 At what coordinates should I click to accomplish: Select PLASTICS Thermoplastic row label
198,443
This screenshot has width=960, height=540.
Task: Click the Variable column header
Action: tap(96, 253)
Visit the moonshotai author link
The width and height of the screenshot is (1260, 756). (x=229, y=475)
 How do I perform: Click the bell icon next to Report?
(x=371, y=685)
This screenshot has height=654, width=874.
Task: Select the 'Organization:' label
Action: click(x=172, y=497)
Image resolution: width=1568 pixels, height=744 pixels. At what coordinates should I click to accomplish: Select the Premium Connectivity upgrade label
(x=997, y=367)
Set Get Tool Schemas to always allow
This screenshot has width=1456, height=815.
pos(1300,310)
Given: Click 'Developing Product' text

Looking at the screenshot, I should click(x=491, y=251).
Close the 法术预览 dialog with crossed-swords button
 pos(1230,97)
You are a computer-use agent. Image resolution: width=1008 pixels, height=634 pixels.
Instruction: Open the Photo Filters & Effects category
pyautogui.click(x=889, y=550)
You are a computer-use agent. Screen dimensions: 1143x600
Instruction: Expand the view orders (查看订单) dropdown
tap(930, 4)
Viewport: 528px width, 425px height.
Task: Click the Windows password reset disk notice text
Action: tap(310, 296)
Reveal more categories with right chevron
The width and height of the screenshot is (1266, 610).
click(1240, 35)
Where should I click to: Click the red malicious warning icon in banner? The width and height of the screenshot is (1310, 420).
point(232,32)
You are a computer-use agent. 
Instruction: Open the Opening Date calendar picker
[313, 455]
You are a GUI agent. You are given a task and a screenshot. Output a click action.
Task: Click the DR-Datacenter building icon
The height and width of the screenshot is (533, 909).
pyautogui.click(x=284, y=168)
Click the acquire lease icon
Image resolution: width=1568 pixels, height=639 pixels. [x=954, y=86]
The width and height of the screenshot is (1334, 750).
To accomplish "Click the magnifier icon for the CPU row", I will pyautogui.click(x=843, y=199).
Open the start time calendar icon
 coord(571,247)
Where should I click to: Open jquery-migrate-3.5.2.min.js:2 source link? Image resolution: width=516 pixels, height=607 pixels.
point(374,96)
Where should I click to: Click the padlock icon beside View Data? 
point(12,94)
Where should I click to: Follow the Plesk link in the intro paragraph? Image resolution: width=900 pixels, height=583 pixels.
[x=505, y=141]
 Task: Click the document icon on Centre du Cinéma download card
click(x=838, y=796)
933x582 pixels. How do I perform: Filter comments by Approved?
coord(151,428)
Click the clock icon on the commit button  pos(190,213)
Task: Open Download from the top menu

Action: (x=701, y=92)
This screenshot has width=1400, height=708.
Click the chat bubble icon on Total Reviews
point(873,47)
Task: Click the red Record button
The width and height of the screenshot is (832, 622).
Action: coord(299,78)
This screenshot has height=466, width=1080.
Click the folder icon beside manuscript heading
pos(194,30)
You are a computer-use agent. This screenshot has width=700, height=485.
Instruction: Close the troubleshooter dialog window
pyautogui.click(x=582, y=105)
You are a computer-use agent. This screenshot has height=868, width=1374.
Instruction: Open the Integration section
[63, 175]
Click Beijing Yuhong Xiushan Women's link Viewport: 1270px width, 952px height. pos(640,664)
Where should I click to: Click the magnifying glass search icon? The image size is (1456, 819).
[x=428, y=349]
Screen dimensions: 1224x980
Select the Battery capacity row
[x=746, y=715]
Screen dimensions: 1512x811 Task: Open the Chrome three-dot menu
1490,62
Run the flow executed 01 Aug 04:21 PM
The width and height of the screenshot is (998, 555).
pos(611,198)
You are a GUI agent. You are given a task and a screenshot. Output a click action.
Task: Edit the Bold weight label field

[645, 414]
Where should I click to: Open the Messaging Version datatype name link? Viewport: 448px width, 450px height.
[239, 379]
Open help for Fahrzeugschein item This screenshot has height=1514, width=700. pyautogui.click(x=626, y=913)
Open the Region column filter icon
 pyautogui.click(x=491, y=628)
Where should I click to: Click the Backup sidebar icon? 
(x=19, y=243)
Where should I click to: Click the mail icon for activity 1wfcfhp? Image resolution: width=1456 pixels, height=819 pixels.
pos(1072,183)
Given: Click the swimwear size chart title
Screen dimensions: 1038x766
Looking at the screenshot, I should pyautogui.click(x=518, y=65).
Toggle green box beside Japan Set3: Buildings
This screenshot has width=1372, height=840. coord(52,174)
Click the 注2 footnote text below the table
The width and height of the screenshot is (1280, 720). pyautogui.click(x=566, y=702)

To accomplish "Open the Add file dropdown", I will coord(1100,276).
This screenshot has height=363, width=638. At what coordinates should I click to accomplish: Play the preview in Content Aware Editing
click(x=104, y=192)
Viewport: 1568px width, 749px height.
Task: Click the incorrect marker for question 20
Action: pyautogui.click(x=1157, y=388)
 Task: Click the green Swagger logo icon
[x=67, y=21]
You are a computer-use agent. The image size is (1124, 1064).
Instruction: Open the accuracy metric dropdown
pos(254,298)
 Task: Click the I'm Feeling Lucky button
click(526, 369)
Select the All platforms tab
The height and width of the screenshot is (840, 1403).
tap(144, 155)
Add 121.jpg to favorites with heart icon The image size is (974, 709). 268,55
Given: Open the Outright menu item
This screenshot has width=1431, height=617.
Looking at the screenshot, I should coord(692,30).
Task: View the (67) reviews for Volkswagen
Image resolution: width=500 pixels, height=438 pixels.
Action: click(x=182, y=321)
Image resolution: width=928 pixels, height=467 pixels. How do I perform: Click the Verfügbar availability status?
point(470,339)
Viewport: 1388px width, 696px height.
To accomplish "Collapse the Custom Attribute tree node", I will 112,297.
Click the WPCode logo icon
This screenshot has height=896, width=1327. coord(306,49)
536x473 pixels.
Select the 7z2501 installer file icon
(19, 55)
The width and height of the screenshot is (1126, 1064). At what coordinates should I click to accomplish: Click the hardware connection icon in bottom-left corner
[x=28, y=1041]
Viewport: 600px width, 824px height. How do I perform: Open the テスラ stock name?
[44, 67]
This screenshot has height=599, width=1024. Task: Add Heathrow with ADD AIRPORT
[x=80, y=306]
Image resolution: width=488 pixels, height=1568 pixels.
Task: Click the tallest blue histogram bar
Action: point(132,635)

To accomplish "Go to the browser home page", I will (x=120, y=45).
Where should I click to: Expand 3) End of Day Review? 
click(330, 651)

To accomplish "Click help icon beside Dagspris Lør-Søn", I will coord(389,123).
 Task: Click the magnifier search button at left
---
[Directions] Go through the listing and work out how many lines include the string "computer". Give only the number.

[The answer] 6